ワイヤレス通信用半導体
スマホやP C 、車載や省エネ関連、医療、産機向けなど

 ワイヤレス通信技術の応用は、携帯電話・スマホをはじめ、無線LAN、ブルートゥース、GPS、RFID(無線タグ)ZigBee、UWB、WiMAX、センサーネットワークへと広がりを見せている。スマホ/タブレット端末やパソコン/パソコン周辺機器などの情報通信機器向けのほか、車載関連、DSC、環境/省エネ関連、医療/ヘルスケア関連、産業機器など様々な用途の無線モジュールとして技術開発が活発化している。近年では多様なワイヤレス技術の登場に伴い、人と人を結ぶコミュニケーションだけでなく、機器と機器とを結び通信する「マシンtoマシン」(M2M)といった使用も広がりを見せており、さらにIoT(物のインターネット)時代の幕開けに寄与する技術開発も進み、様々な通信規格も登場している。そこでは引き続き、超小型・低消費電力といった使い勝手の良さがキーワードとなる。

<ウエアラブル機器に対応するブルートゥーススマート>

画像1
ブルートゥーススマート対応の小型モジュール

 ワイヤレス通信用半導体の技術開発の活発化は、組み込まれる無線モジュールの需要拡大、用途拡大を支えている。グローバルマーケットにおいては、スマホやタブレット端末などのIT機器の需要拡大と高機能化、さらに非IT機器分野での無線通信機能の搭載拡大が需要を押し上げていくことが予想されている。このためワイヤレス通信用半導体各社は、家電製品や産業機器、省エネ/環境関連、医療/ヘルスケア関連などの用途に向けた技術開発を推進する。これらの市場に最適化させたWi−Fi、ブルートゥース、ZigBee、Z−Waveなど各種ワイヤレスデバイス開発を活性化させている。

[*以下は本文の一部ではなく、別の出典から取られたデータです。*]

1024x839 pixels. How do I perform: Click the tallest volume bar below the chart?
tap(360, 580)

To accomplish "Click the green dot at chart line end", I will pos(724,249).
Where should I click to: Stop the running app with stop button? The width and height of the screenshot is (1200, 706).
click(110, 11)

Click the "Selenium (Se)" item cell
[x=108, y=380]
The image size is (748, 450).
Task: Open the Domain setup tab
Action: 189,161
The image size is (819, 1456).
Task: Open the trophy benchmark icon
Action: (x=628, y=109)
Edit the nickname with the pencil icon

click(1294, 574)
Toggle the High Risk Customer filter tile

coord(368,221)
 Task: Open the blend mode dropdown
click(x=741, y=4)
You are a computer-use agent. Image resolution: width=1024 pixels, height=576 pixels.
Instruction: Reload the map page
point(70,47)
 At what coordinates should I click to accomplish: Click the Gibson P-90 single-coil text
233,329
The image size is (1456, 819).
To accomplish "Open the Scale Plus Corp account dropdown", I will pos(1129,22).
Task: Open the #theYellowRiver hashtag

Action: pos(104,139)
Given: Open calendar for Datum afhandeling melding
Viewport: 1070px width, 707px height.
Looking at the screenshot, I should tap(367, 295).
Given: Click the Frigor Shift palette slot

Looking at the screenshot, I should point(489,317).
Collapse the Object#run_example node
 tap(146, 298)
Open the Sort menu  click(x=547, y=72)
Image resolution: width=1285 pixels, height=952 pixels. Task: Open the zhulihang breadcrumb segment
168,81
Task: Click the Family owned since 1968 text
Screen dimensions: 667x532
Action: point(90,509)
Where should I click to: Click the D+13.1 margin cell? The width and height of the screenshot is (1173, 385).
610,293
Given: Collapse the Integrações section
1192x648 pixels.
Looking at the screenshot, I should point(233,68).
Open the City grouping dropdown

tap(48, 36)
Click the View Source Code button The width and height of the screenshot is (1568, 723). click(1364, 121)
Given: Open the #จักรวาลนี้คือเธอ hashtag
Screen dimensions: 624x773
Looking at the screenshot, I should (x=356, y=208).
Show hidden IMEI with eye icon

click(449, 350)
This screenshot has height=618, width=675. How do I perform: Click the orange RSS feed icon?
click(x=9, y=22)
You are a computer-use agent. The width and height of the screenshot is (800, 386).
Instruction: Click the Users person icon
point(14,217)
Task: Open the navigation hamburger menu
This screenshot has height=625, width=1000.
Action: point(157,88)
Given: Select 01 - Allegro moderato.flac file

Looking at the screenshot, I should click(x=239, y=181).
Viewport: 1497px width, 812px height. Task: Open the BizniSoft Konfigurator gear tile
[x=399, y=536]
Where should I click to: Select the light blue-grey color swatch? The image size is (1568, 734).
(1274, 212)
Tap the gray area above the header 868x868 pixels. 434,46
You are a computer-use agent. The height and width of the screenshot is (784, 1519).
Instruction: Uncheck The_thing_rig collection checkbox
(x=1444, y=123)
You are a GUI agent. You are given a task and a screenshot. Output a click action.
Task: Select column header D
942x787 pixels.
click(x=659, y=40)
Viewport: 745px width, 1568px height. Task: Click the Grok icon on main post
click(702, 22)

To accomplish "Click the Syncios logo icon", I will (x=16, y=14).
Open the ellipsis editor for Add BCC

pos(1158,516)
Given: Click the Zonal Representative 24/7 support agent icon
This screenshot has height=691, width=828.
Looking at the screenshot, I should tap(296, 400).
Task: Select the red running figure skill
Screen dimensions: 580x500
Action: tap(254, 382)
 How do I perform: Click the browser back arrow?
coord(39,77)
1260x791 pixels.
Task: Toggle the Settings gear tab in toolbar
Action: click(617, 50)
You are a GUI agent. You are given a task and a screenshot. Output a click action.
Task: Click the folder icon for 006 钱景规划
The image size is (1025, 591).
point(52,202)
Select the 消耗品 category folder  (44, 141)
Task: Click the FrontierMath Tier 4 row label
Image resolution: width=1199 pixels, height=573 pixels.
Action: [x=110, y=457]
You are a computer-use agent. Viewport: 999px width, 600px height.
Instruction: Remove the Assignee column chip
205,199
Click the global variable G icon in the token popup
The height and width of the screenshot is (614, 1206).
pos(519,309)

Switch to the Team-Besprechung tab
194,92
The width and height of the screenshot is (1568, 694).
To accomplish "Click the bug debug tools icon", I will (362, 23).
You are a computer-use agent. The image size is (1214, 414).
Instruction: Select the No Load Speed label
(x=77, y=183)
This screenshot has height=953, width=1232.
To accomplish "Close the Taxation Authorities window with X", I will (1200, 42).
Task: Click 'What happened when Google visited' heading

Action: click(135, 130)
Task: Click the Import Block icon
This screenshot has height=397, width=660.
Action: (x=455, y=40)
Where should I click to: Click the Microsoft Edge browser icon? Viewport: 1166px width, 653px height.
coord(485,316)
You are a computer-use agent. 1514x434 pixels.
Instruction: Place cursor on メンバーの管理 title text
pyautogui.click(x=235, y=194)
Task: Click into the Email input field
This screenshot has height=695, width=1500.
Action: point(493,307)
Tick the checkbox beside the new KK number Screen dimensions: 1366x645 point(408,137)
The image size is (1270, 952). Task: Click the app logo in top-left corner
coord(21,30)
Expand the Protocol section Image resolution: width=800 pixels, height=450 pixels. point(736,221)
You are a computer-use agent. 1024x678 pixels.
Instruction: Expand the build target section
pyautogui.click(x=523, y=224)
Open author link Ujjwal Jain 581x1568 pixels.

 その中でも、ブルートゥースの低消費電力規格「ブルートゥーススマート」に準拠したモジュール開発が注目されている。ブルートゥーススマートは低消費電力が特徴で、バッテリ駆動で使用され、小型・軽量・低消費電力が求められている携帯機器に最適な規格である。

<省エネを実現する920MHz帯無線>

 さらに今後の普及に対しさらに期待が高まっている分野として、920MHz帯の特定小電力無線がある。背景としては、あらゆる分野で省エネの意識が高まっており、各国で効率的なエネルギーの利用に向けた取り組みが拡大していることが挙げられる。特に住宅分野においてはHEMS(Home Energy Management System)に注目が集まっている。機器同士をインターネットなどのネットワークにつなぎ、家庭内で消費されている電力を「見える化」や、一括で管理・制御を行うことで省エネを実現するシステムなどである。

 構築したネットワークとセンサーを組み合わせることで、温度や湿度、照度などの生活環境情報を読み取り、火災報知器、防犯装置、モニター端末、空調、照明といった家電および水道やガスメータなどと通信を行い、自動で調整を行うことで快適で安全な生活への提案も多い。

 家庭内のネットワーク構築には、既存住宅への設置コストを考えると無線によるネットワーク構築が容易で最適となる。HEMSに用いられるセンサーネットワークに使用される電波帯として、920MHz帯が注目されている。920MHz帯は、既存の無線との電波干渉を起こしにくく、低消費電力でありながら長距離のデータ通信が可能な点が利点である。

<多様化する用途に応じたデバイスメーカーの取リ組み>

 車載用では、制御ソフトウエアまでカバーしたオールインワンタイプのブルトゥースモジュールの開発に力が注がれている。薄型テレビやBDレコーダなどでは双方向通信が可能なRF方式リモコン用にZigBee RF4CEプラットフォーム準拠の2.4GHz帯アンテナ一体型RFモジュールの製品化も進む。RFID関連ではRFIDリーダ/ライタ用デバイスの開発も進む。ZigBee/EnOceanなどを駆使した次世代照明制御システムなども開発されており、無線化による調光用配線の簡素化やフレキシビリティの向上、施工期間の短縮/低コスト化に貢献している。

 デバイスメーカーは、モジュールの小型化・高密度化技術に対応した製品開発を進める。モジュール側では高機能基板への部品内蔵、微細チップ部品による実装、解析技術や構造評価技術など、様々な先端パッケージング技術が追求される。また、最適なモジュール設計が求められる中、ソフトウエア技術やアンテナ解析技術など、製品を構成する技術に対するニーズも多様化、高度化している。